Le testimonianze dei pazienti che hanno avuto accesso a questa terapia in altri paesi dipingono un quadro ancora più vivido delle sue implicazioni pratiche. Storie come quella di giovani adulti che, dopo anni passati a viaggiare tra un ospedale e l’altro, hanno finalmente potuto pianificare un futuro, viaggiare o pensare a una famiglia senza l’incubo costante della prossima operazione. Studi recenti confermano che la chirurgia ripetuta ha un impatto devastante sulla salute mentale e sulla fatica quotidiana di questi pazienti, e che la possibilità di assumere una semplice pillola orale per controllare la malattia è preferita dalla stragrande maggioranza di loro rispetto all’attesa passiva di un intervento.

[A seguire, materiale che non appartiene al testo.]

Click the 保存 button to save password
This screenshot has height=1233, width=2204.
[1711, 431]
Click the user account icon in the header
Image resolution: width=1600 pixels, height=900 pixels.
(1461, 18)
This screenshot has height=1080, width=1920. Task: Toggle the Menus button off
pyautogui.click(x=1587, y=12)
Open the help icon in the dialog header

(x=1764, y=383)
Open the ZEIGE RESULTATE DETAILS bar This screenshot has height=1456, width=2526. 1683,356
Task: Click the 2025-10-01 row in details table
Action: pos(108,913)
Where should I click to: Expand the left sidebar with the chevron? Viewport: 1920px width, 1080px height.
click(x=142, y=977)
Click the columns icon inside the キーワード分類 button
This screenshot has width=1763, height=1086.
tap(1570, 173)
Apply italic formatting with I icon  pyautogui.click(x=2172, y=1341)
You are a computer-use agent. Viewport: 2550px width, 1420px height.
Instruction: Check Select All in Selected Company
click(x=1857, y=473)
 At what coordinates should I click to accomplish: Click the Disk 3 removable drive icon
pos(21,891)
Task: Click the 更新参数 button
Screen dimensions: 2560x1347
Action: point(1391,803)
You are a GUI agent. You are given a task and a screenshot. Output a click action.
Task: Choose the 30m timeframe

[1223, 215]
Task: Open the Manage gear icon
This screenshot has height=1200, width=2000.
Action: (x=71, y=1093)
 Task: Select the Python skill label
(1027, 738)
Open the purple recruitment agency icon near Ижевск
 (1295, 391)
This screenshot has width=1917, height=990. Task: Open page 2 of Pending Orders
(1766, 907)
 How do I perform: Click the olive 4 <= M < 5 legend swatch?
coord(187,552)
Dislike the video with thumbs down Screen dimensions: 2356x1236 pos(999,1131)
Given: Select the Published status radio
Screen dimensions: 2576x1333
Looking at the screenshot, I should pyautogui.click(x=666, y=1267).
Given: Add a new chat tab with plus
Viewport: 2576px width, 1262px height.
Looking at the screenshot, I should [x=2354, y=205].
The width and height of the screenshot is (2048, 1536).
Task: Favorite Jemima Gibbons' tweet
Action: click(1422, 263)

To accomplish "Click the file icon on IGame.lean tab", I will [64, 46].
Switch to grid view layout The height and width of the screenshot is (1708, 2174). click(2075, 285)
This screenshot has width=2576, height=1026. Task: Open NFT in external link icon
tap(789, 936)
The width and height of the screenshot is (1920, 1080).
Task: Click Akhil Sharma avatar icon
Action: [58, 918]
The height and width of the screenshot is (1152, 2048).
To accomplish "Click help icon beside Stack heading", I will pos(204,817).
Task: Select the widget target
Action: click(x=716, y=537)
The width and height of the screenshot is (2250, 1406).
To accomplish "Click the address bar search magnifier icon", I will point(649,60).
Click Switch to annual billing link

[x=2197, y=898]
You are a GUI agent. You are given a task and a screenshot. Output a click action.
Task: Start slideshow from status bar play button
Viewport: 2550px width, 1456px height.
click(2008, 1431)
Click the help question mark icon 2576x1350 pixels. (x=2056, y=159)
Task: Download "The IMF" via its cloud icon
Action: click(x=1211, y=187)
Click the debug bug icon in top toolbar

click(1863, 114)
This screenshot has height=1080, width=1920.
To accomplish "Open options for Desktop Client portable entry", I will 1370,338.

Belzutifan non elimina la necessità di monitoraggio, ma trasforma quel monitoraggio da una corsa contro il tempo a una gestione serena di una condizione cronica.

Nicoletta Luppi, Presidente e Amministratrice Delegata di MSD Italia, ha evidenziato il significato di questa approvazione nel più ampio contesto dell’impegno dell’azienda nelle malattie rare e in oncologia. L’approvazione da parte di AIFA della rimborsabilità di belzutifan rappresenta un traguardo di grande rilievo perché consente di rendere disponibile anche in Italia la nuova opzione terapeutica per le persone che convivono con una patologia ereditaria rara, complessa e multisistemica per la quale, per lungo tempo, sono mancate risposte mirate. In uno scenario in cui la gestione della VHL si è basata prevalentemente sulla sorveglianza clinica e sul ricorso a interventi locali o chirurgici spesso ripetuti, la disponibilità di belzutifan, prima e unica terapia target sistemica rimborsata in Italia per questa sindrome, apre oggi la possibilità di un concreto cambio di paradigma. La decisione di AIFA segna un passaggio particolarmente significativo, perché permette di offrire finalmente ai pazienti un’innovazione terapeutica in un ambito caratterizzato da elevata complessità clinica e da bisogni rimasti a lungo insoddisfatti. Questo risultato rappresenta inoltre una nuova, importante tappa nella storia di MSD nelle malattie rare e in oncologia, aree in cui l’azienda è impegnata da anni nello sviluppo di soluzioni all’avanguardia. Ed è anche grazie a traguardi come questo che rinnoviamo la volontà di portare innovazione dove ce n’è più bisogno: proprio in quei contesti in cui la rarità rischia di tradursi in minore visibilità, ma dove è fondamentale continuare a fare la differenza, contribuendo in modo concreto a migliorare la vita delle persone.

Nicoletta Luppi, MSD

L’accesso a belzutifan in regime di rimborsabilità segna dunque un punto di svolta per la gestione della malattia di von Hippel-Lindau in Italia, offrendo una nuova speranza ai pazienti e alle loro famiglie e rafforzando l’importanza di un approccio multidisciplinare. La possibilità di disporre di una terapia sistemica mirata, in grado di agire sulle principali manifestazioni della malattia, rappresenta una risposta concreta a un bisogno clinico a lungo insoddisfatto, con il potenziale di trasformare radicalmente la storia naturale di questa patologia genetica rara e complessa, permettendo finalmente ai pazienti di non essere più definiti esclusivamente dalla loro malattia.